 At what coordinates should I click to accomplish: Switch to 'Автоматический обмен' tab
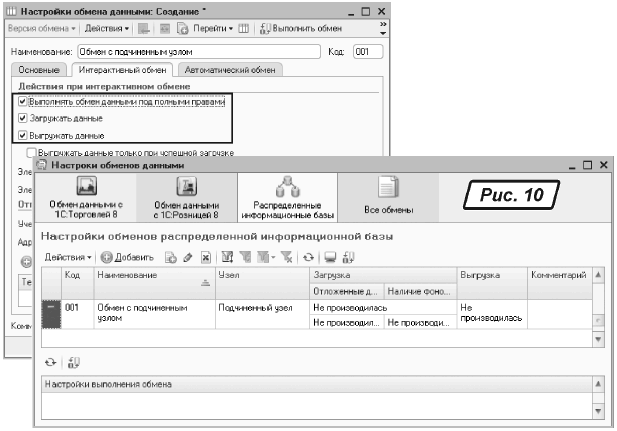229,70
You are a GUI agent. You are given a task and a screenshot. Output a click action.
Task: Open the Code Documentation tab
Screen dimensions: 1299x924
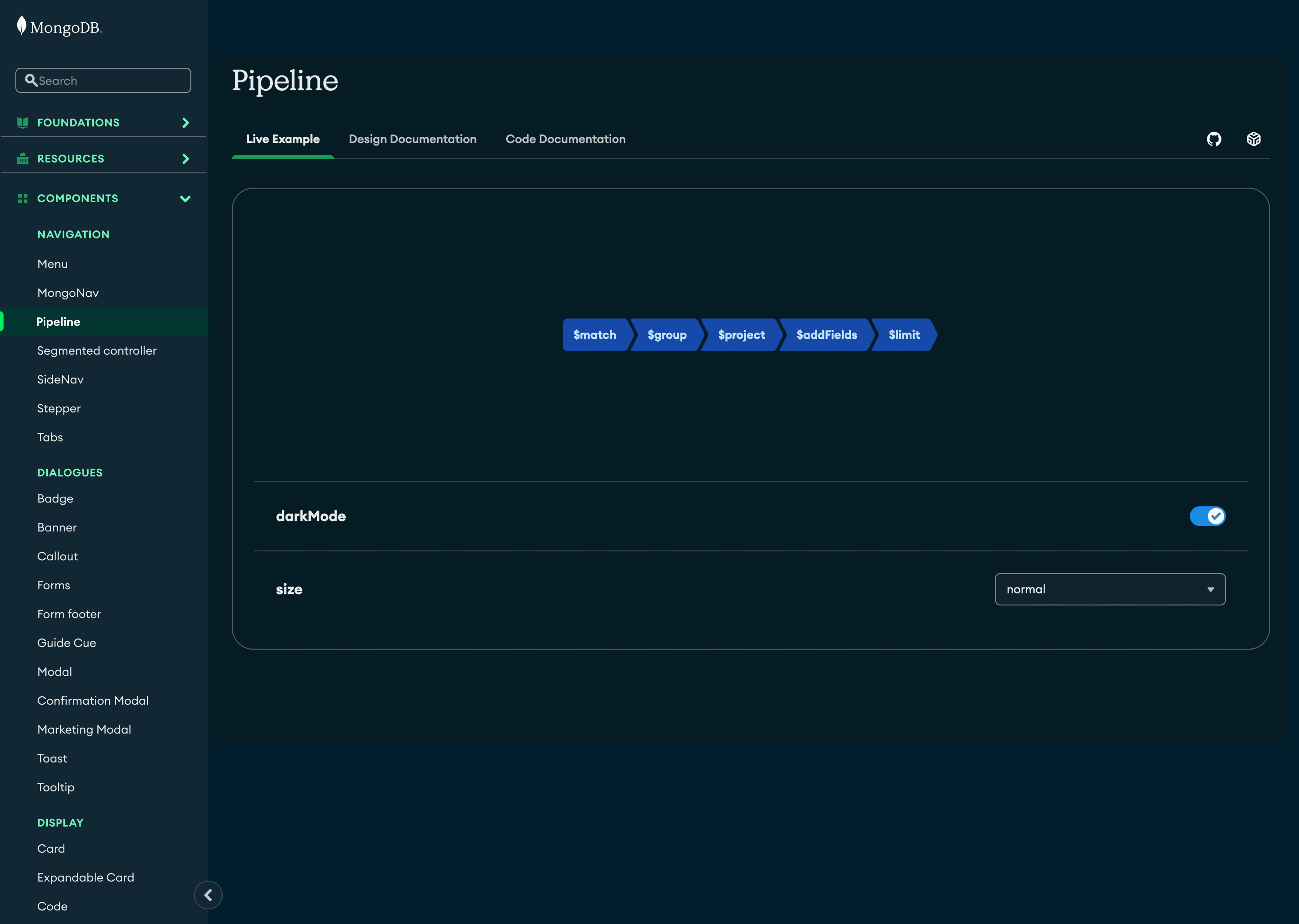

• [EXERCISE DESCRIPTION] Rewrite all of the data above, requests included, and shift every coordinate in the answers by adding 61 to each number. Leave the pictures out of your version.

• [REPLY]
 At what coordinates should I click to accomplish: Switch to 'Автоматический обмен' tab
290,131
You are a GUI agent. You are given a task and a screenshot. Output a click action.
Task: Open the Code Documentation tab
Screen dimensions: 1299x924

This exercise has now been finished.